-------- RECORDS SUPPLIED --------

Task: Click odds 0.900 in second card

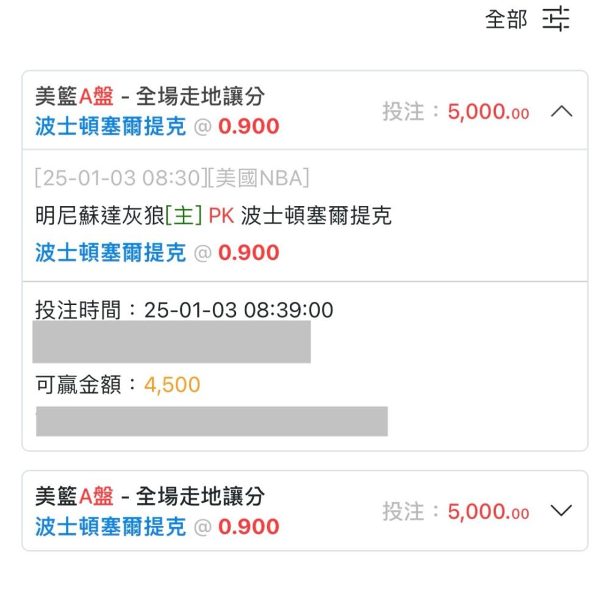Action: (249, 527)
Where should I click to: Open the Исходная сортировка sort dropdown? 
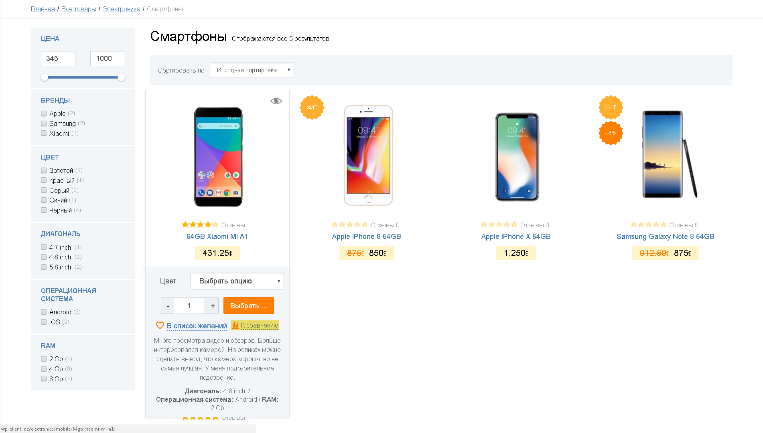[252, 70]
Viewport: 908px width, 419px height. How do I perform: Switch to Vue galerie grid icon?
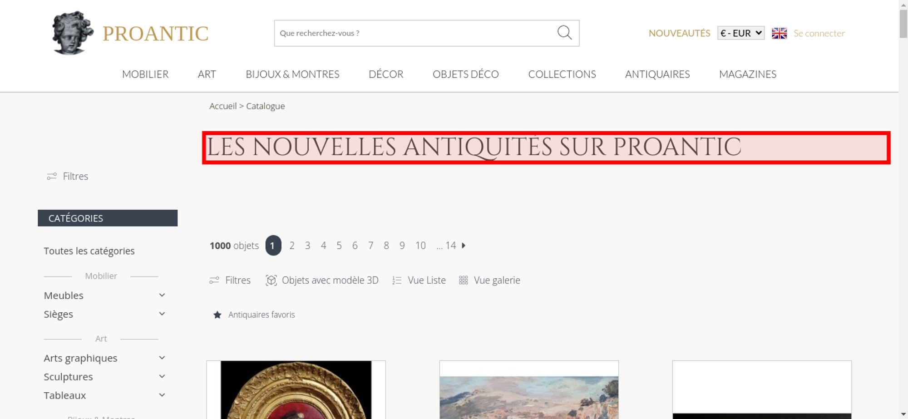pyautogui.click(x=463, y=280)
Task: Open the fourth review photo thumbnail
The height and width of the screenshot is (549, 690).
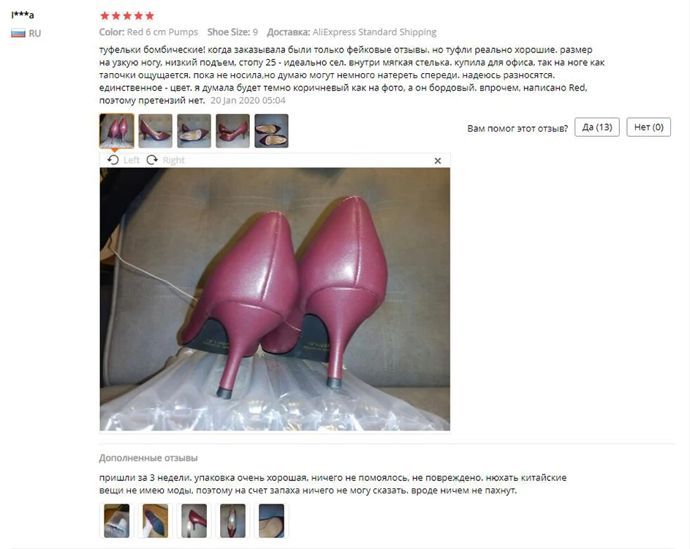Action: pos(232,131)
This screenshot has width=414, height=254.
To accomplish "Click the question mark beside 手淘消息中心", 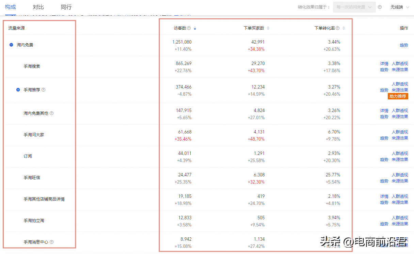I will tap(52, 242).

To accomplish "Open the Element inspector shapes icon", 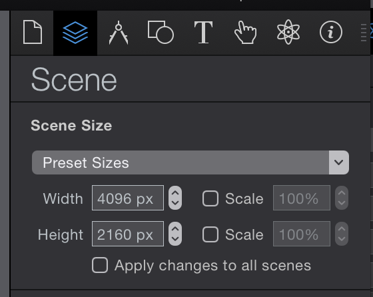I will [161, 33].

--------
-------- RECORDS SUPPLIED --------

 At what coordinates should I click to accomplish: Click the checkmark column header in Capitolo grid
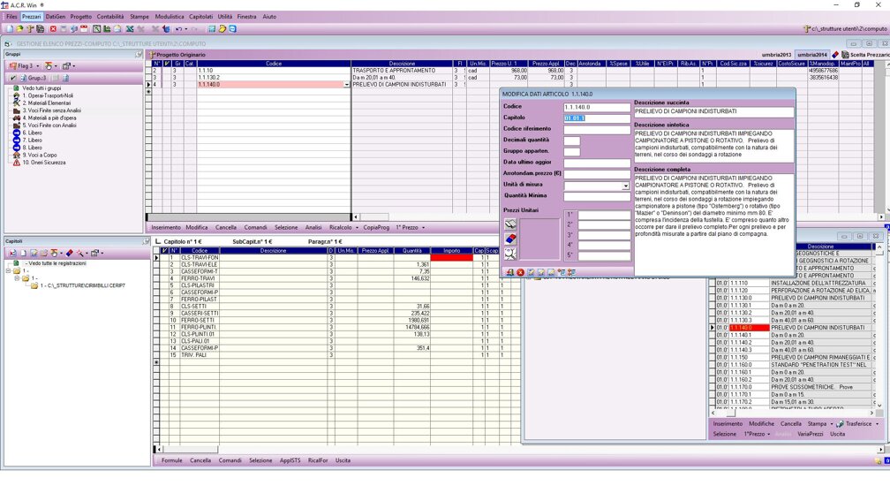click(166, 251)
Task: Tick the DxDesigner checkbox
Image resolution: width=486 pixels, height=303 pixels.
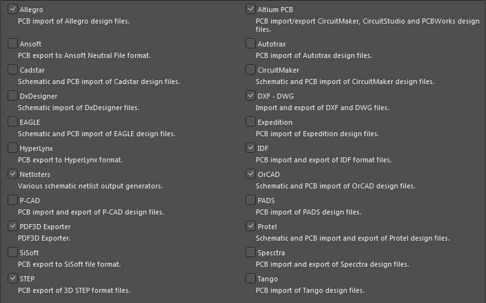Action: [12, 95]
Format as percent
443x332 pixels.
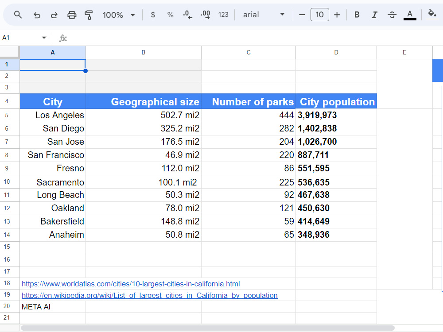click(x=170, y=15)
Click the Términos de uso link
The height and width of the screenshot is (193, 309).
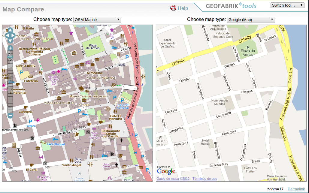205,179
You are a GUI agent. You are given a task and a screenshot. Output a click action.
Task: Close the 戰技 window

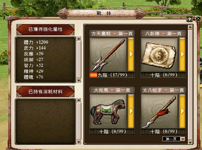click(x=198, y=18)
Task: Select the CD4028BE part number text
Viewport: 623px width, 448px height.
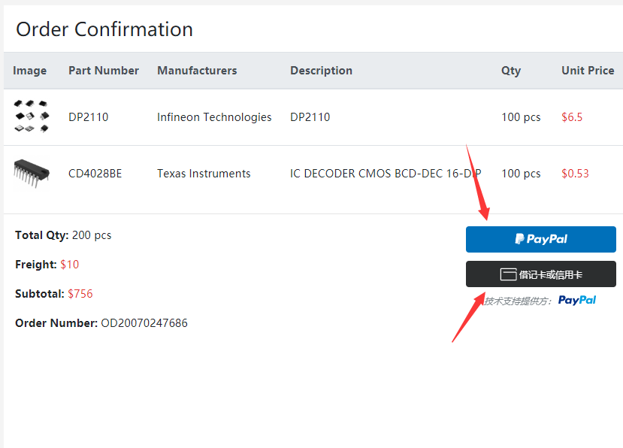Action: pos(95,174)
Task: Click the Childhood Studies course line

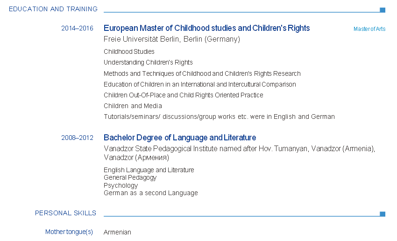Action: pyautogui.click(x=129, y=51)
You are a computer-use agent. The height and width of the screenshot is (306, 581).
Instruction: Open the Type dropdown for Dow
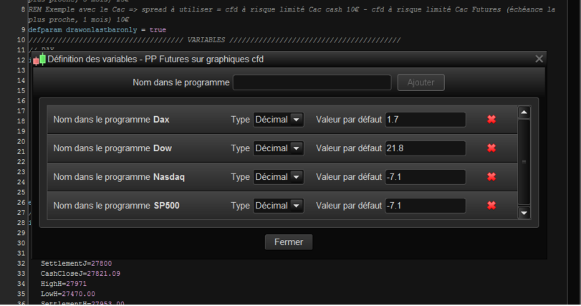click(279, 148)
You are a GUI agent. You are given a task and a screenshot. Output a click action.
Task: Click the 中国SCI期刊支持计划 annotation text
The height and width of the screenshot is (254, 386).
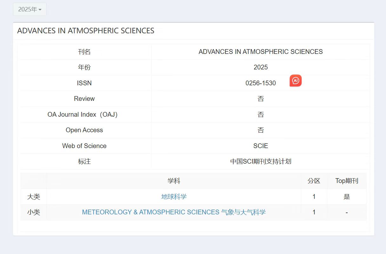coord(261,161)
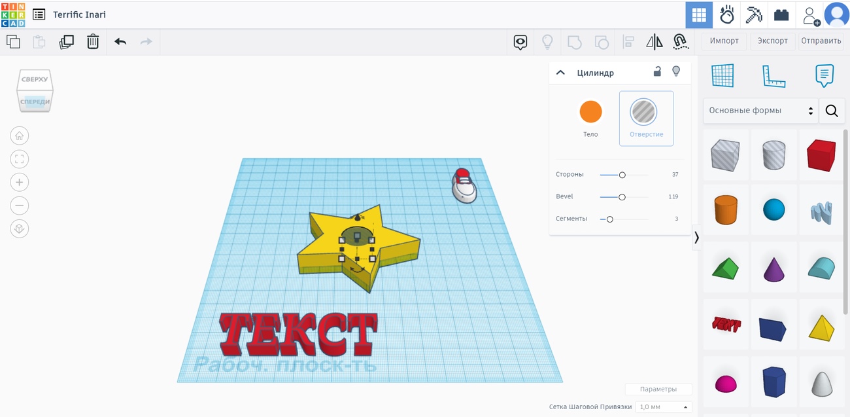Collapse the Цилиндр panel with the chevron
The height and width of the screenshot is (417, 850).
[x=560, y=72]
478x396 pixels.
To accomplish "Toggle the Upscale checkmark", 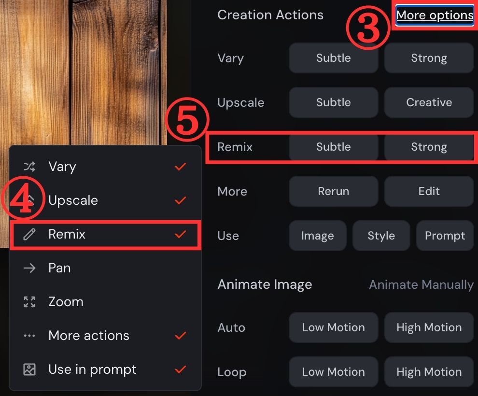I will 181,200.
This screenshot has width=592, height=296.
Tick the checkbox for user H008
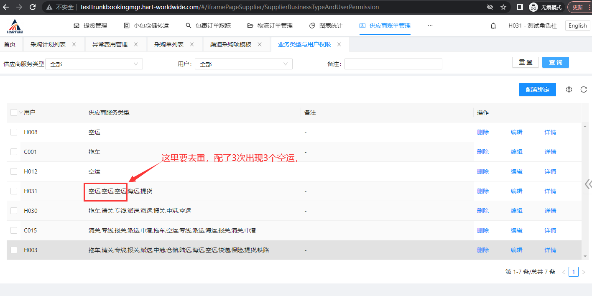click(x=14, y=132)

--------

WHAT IS NEEDED> Each line above starting at the one holding "Click the Términos de uso link" and ending at the one holding "You are a computer-use" should be set down exactly as it stands, both ends included, with no pictures.

REPLY>
Click the Términos de uso link
The height and width of the screenshot is (193, 309).
205,179
You are a GUI agent. You are given a task and a screenshot. Output a click action.
Task: Close the 戰技 window

click(x=198, y=18)
Task: Select the CD4028BE part number text
Viewport: 623px width, 448px height.
Action: pos(95,174)
Task: Click the Childhood Studies course line

Action: pyautogui.click(x=129, y=51)
You are a computer-use agent. The height and width of the screenshot is (306, 581).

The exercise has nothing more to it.